Task instructions
Can you type out the part of the Jeff Hanneman forum thread between "Seen Slayer a" and "show at Sonisphere.", inclusive, copying every character as it appears?

Excerpt provided
start
# R.I.P Jeff Hanneman



## President Swirl (Oct 23, 2011)

I heard from a friend that the aforementioned Mr Hanneman has passed away at the tender age of 49. His solo's still send chills down my spine, and music has lost one of its greatest axe-men. I have been fortunate enough to see them ( Slayer ) a few times, and they never failed. R.I.P mate.


----------



## dreamtheater (Apr 12, 2010)

Indeed....another hero fallen.....R.I.P.


----------



## S63 (Jan 5, 2007)

Died from an insect bite apparently.


----------



## MK1Campaign (Mar 27, 2007)

S63 said:


> Died from an insect bite apparently.


That was a few years ago. Could have contributed though.


----------



## Lloyd 13 (Mar 31, 2013)

Died from a spider bite apparently,didn't realise but it happened about 3yrs ago & he'd been quite ill ever since.
One of the best live bands around,on either a festival stage or a small club they were awesome!!


----------



## Alex_225 (Feb 7, 2008)

Very sad day for metal. 

Seen Slayer a couple of times and one of the best live heavy bands around. Glad I got to see them play with Jeff especially the Big Four show at Sonisphere.


----------



## sprocketser (Aug 4, 2012)

Gee , not another one ! So young .


----------



## Ross (Apr 25, 2007)

I saw reports of his liver failing anyway another superb guitarist gone.


----------



## PugIain (Jun 28, 2006)

I saw this earlier. Never the greatest Slayer fan, got one of their albums somewhere. Prefer Maiden


----------
end
Data extract
start
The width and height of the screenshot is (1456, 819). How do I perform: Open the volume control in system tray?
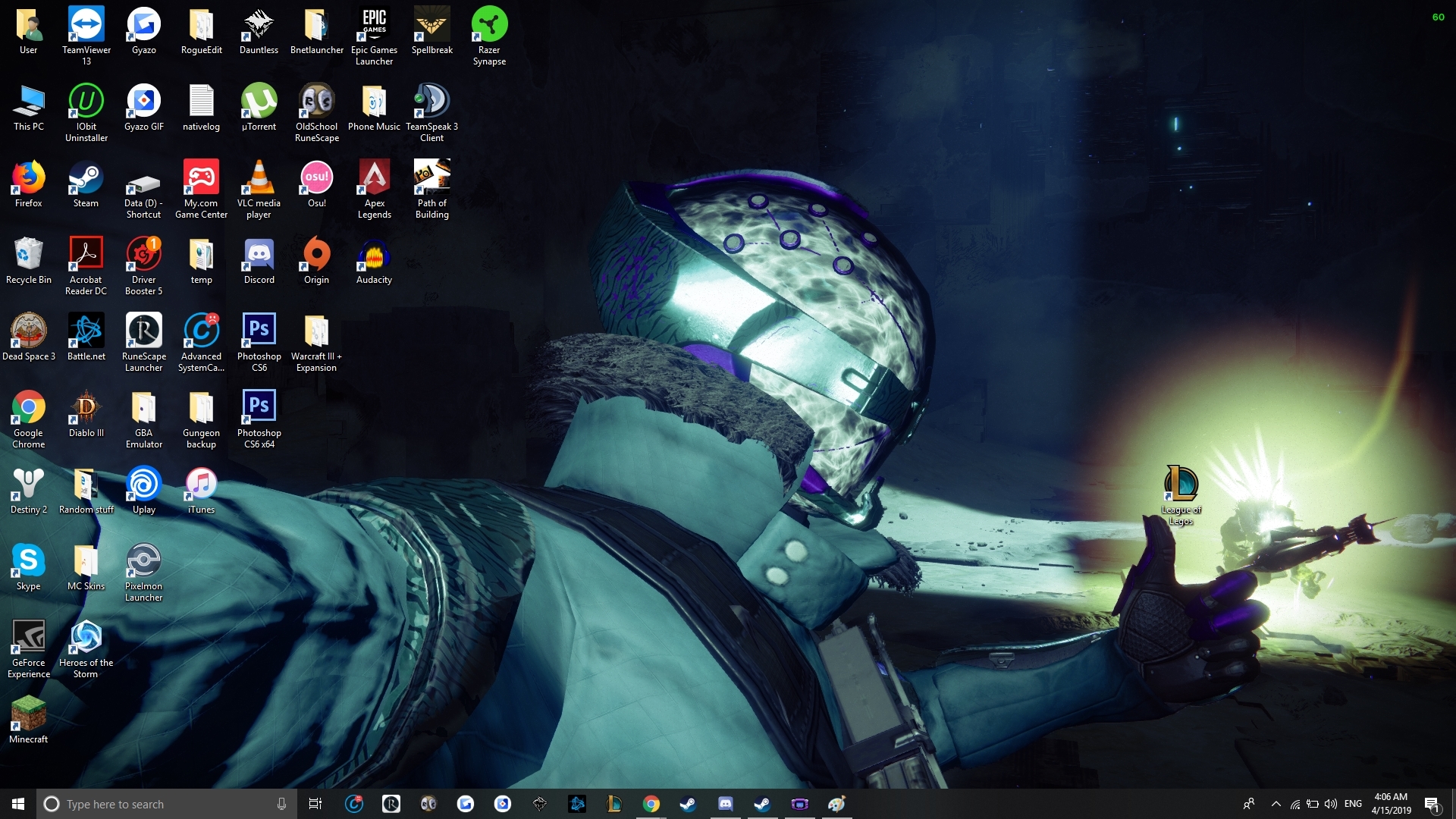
end
Expected answer
Seen Slayer a couple of times and one of the best live heavy bands around. Glad I got to see them play with Jeff especially the Big Four show at Sonisphere.